WHAT YOU ARE ASKED TO DO: Please restate each line of the data below exactly. Omit all images.

GIVEN INFORMATION:
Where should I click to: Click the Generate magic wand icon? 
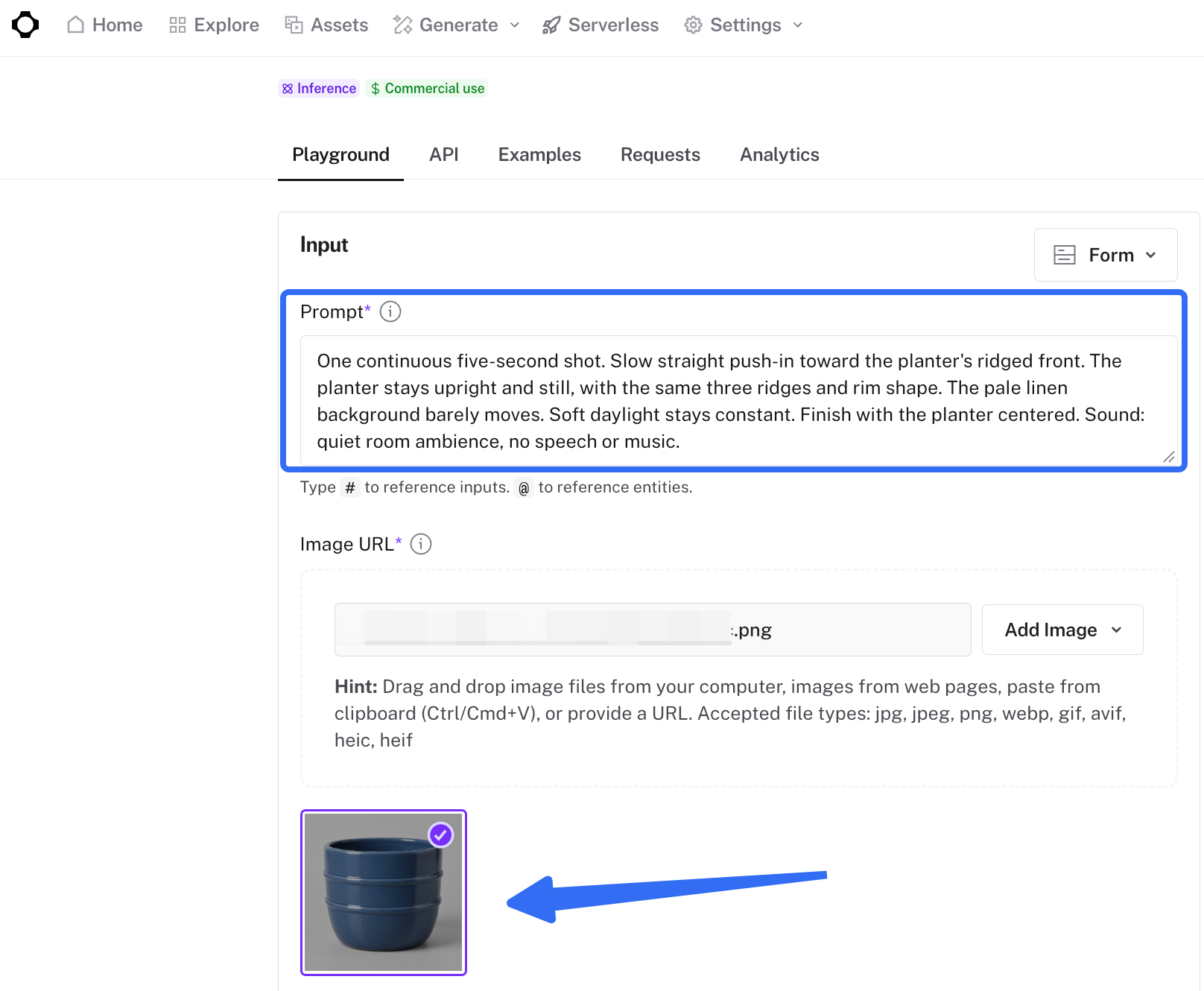tap(402, 25)
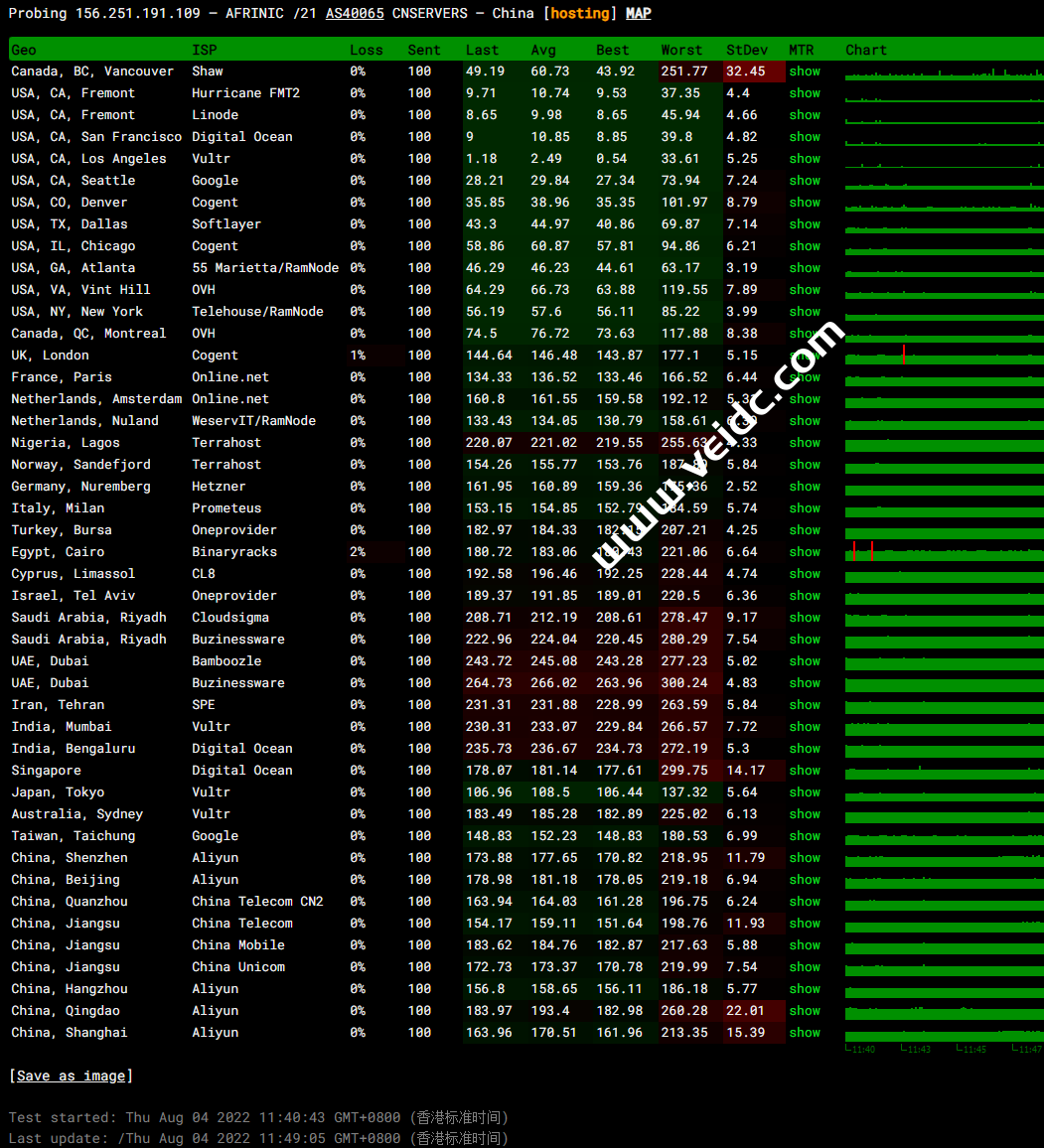
Task: Open MTR for China, Shanghai Aliyun
Action: pyautogui.click(x=805, y=1033)
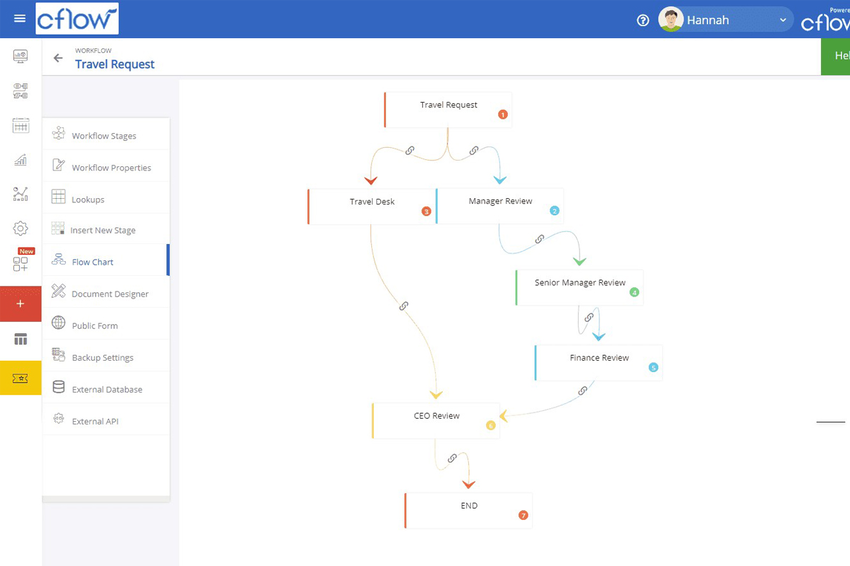The width and height of the screenshot is (850, 566).
Task: Click the link icon between Travel Desk and CEO Review
Action: (x=404, y=306)
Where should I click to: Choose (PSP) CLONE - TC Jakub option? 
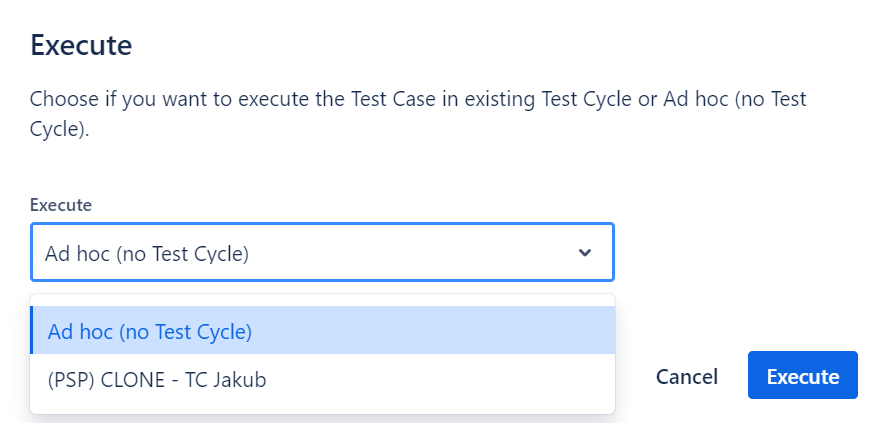(x=157, y=380)
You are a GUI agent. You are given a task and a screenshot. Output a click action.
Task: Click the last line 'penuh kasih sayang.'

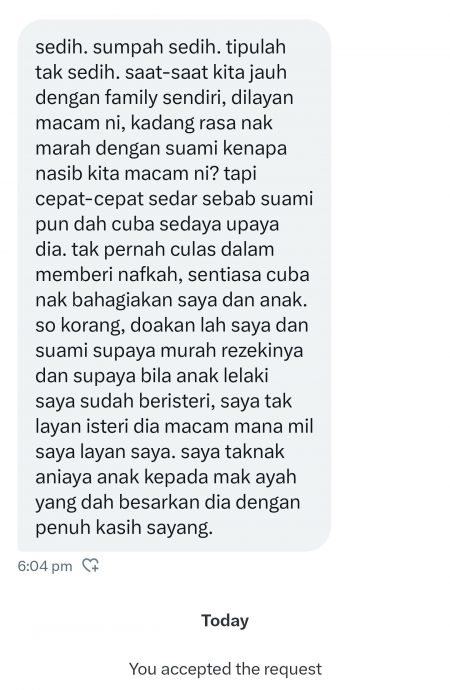pyautogui.click(x=124, y=528)
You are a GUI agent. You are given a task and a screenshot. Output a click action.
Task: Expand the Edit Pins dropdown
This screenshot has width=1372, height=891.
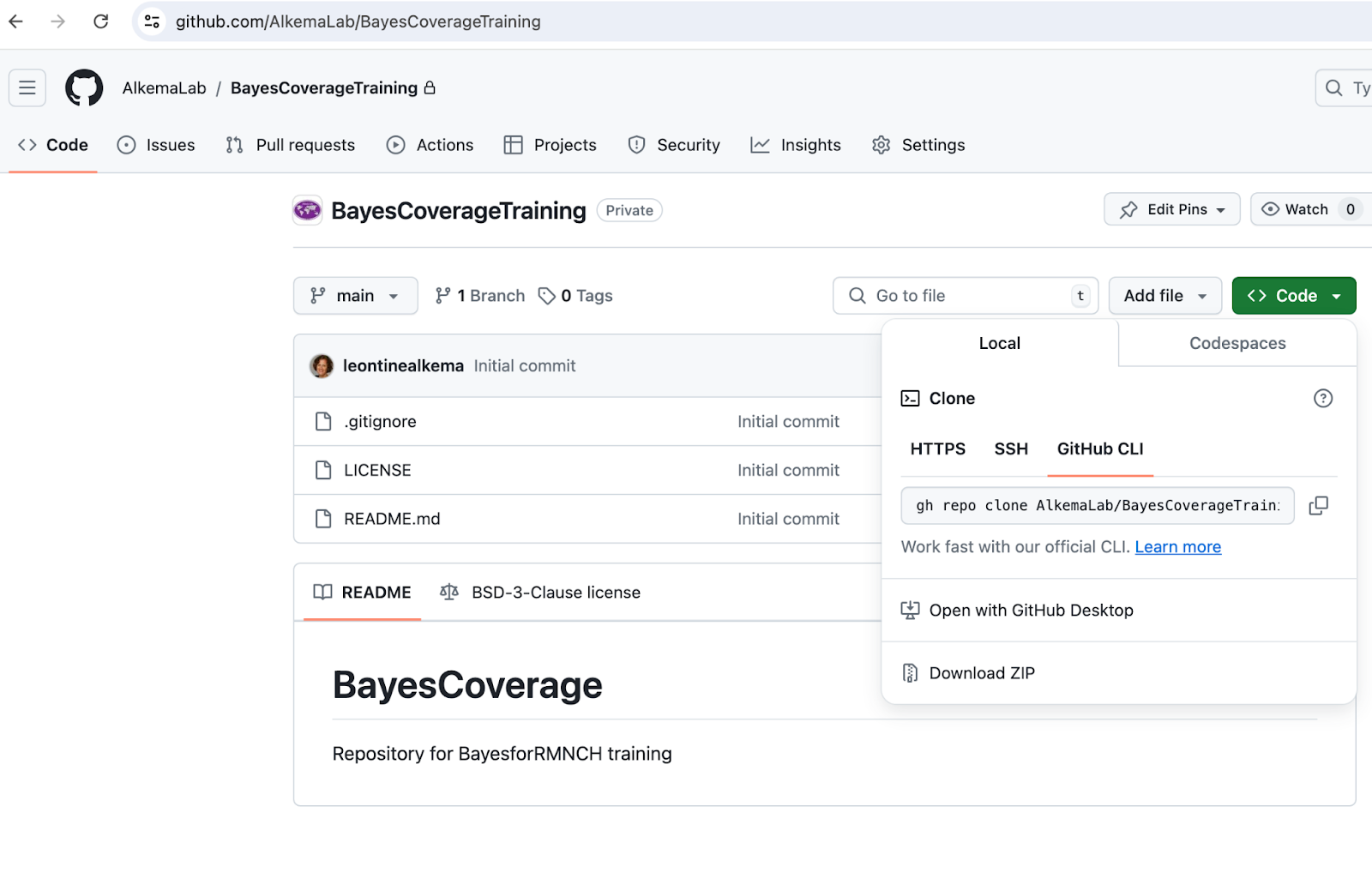pos(1171,209)
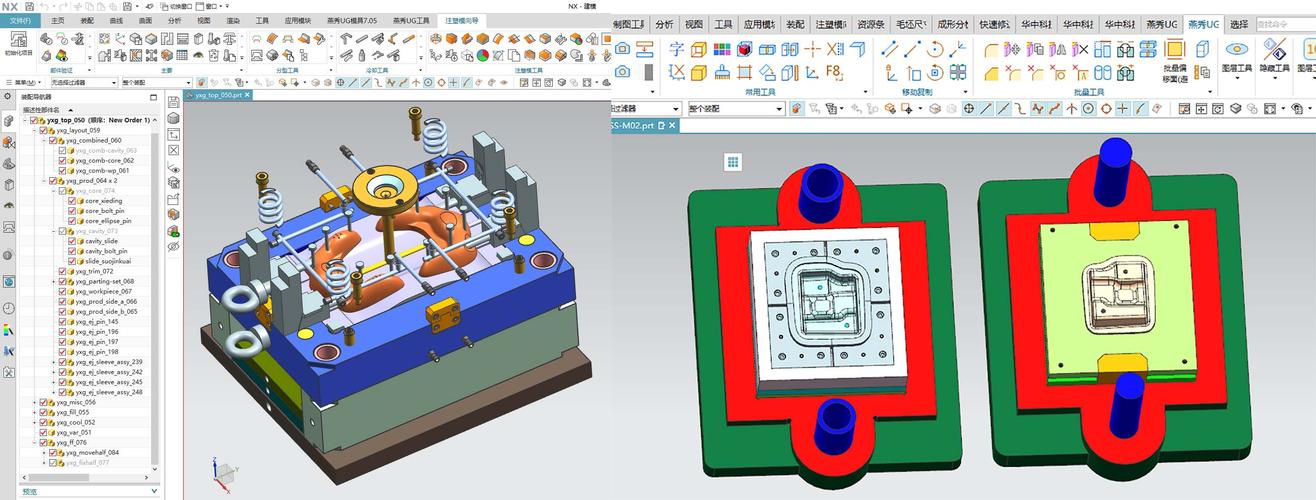Collapse the yxg_combined_060 tree node

tap(45, 140)
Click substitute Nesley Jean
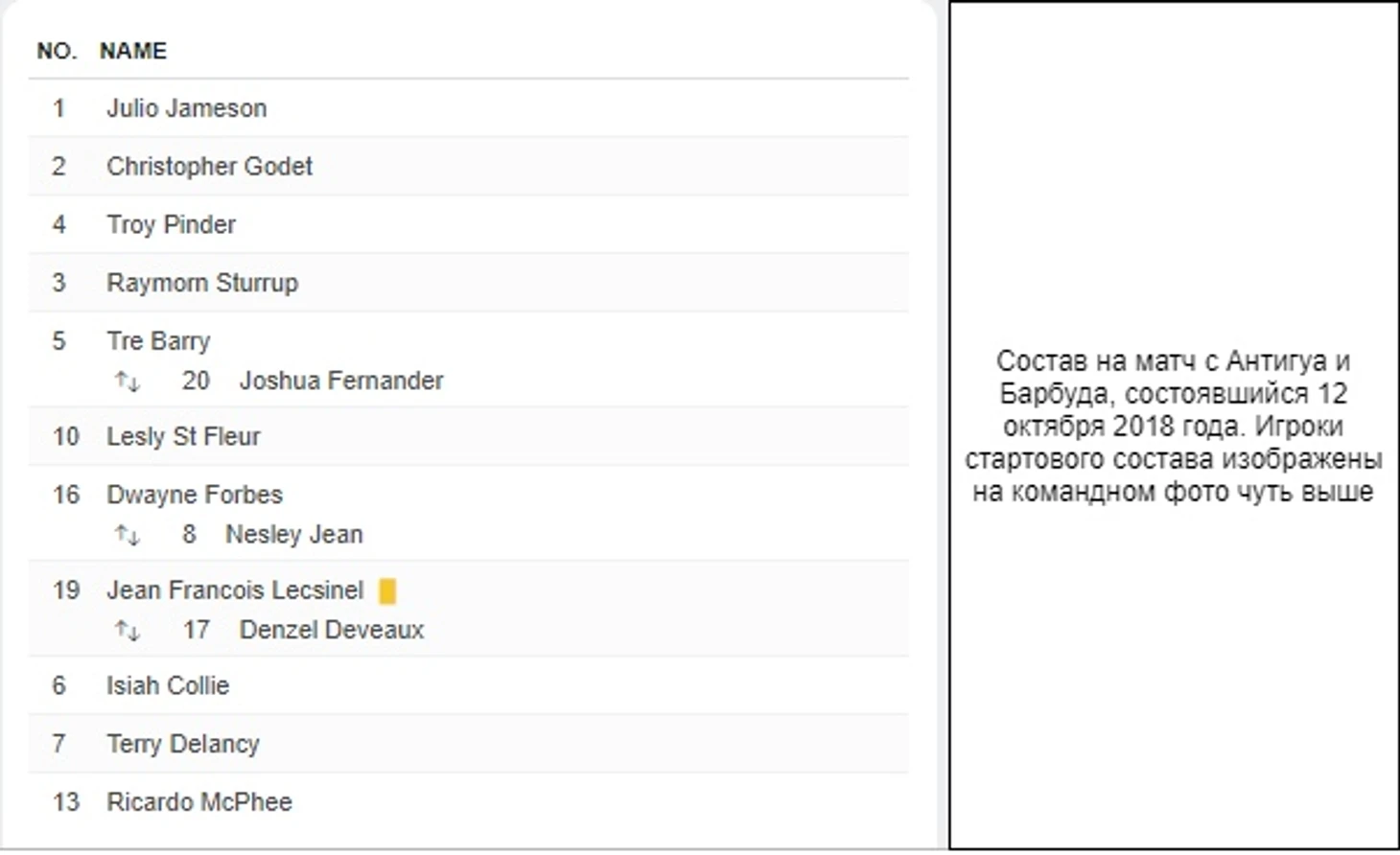The image size is (1400, 855). pyautogui.click(x=293, y=535)
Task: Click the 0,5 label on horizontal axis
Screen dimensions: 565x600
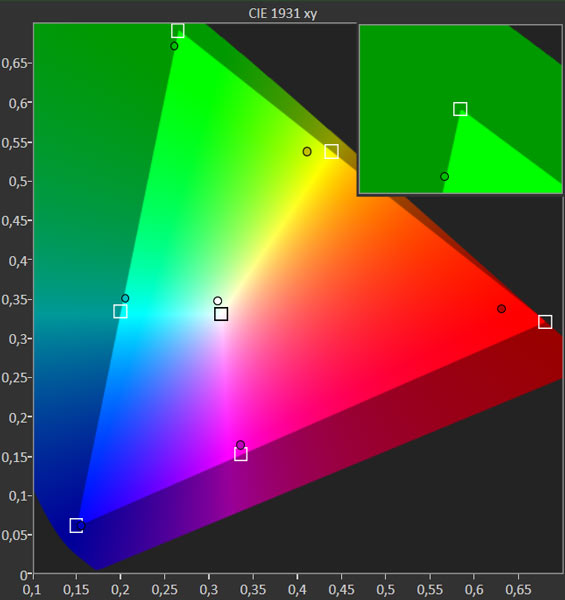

WRITTEN SOLUTION:
Where should I click to: Click the Generate magic wand icon? 
tap(402, 25)
Task: Open MTR for China, Shanghai Aliyun
Action: pyautogui.click(x=805, y=1033)
The width and height of the screenshot is (850, 566).
Task: Click the link icon between Travel Desk and CEO Review
Action: (x=404, y=306)
Where should I click to: Choose (PSP) CLONE - TC Jakub option? 
(x=157, y=380)
You are a GUI agent. You are given a task and a screenshot. Output a click action.
Task: Click the last line 'penuh kasih sayang.'

pyautogui.click(x=124, y=528)
You are a GUI agent. You are given a task and a screenshot. Output a click action.
Task: Expand the Edit Pins dropdown
This screenshot has width=1372, height=891.
pos(1171,209)
Collapse the yxg_combined_060 tree node

tap(45, 140)
Click substitute Nesley Jean
The image size is (1400, 855). pyautogui.click(x=293, y=535)
Task: Click the 0,5 label on horizontal axis
Screen dimensions: 565x600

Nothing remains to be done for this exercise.